* Start EXCERPT TO READ *
Taking an integrated approach, regenerative agriculture offers an avenue to address environmental impacts and risks across multiple planetary boundaries.
In brief:
- Extractive, conventional agriculture is both a key driver of the environmental crisis and heavily reliant on natural resources and ecosystem services currently at risk.
- Regenerative agriculture is defined as a holistic and integrated approach to farming with demonstrated long-term positive outcomes across multiple social, environmental and financial indicators.
- Regenerative agriculture provides an opportunity to decarbonize and address environmental impacts and risks across multiple planetary boundaries, helping lay the foundation for resilience in a resource-constrained future.
- Companies supporting regenerative agriculture will need to perform context-specific assessments to build a strategy that not only addresses a diversity of environmental impacts, such as GHG emissions, water consumption, biodiversity loss, etc., but also prioritizes what is most material for each crop and region.
- To implement successful regenerative agriculture strategies, companies will need to keep growers at the center of their strategies.
As one of the largest contributors to climate change, the biggest user of water worldwide and the main source of global ecosystem degradation and biodiversity loss, agriculture is a key driver of the environmental crisis.
Unfortunately, it’s also the industry with the most to lose because of it.
Companies with agriculture and land use in their value chains are already feeling the effects of a changing climate. Record temperatures, extreme storms, wildfire, flooding and other events are altering land productivity and crop availability as well as making farm work — an already risky job — even more dangerous for workers.
But climate isn’t the only environmental threat to our agricultural systems. Factors such as soil health, water usage and pollution must be taken into account.
Many companies have already set climate targets and strategies, but to minimize exposure to nature-related risks and safeguard their businesses and workforces in the face of an uncertain future, they must expand their commitment and take holistic action.
Regenerative agriculture is the holistic and integrated approach to farming that companies need to address multiple environmental and social risks and tackle challenges in the supply chain while minimizing trade-offs.
* End EXCERPT TO READ *
#### [DESCRIPTION OF THE TASK]
According to the passage on regenerative agriculture, why is agriculture a key driver of the environmental crisis? Answer in one to three sentences.
* Start RECORDED DATA *
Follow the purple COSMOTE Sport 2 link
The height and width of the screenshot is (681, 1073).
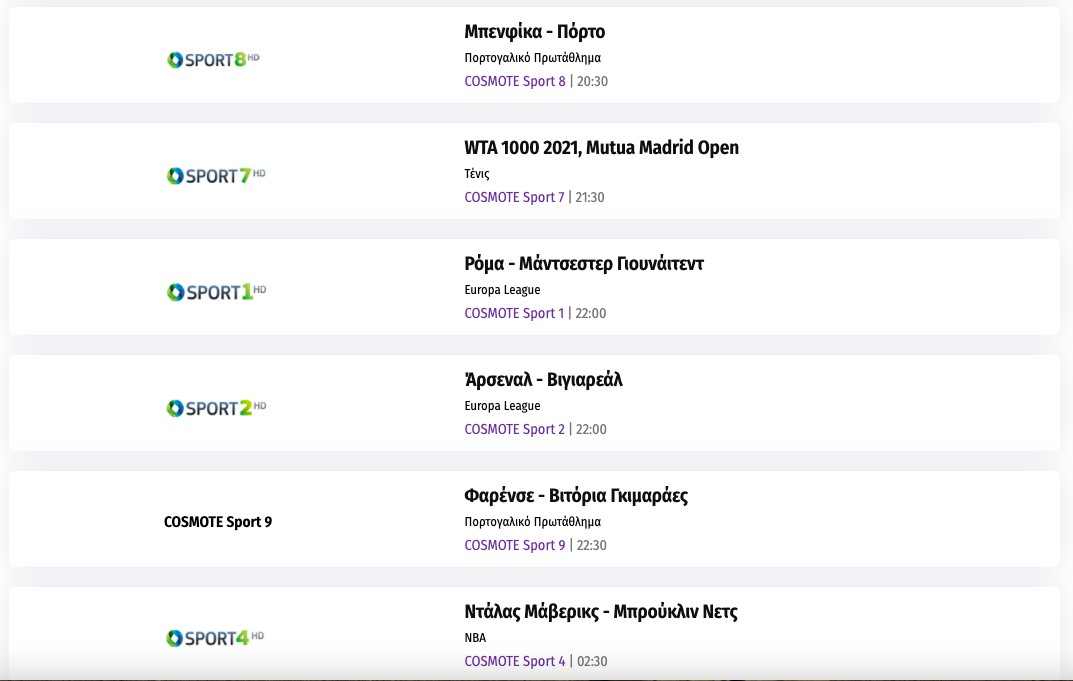(x=514, y=429)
* End RECORDED DATA *
#### [CORRECT OUTPUT]
Agriculture is one of the largest contributors to climate change and the biggest user of water worldwide. It is also the main source of global ecosystem degradation and biodiversity loss.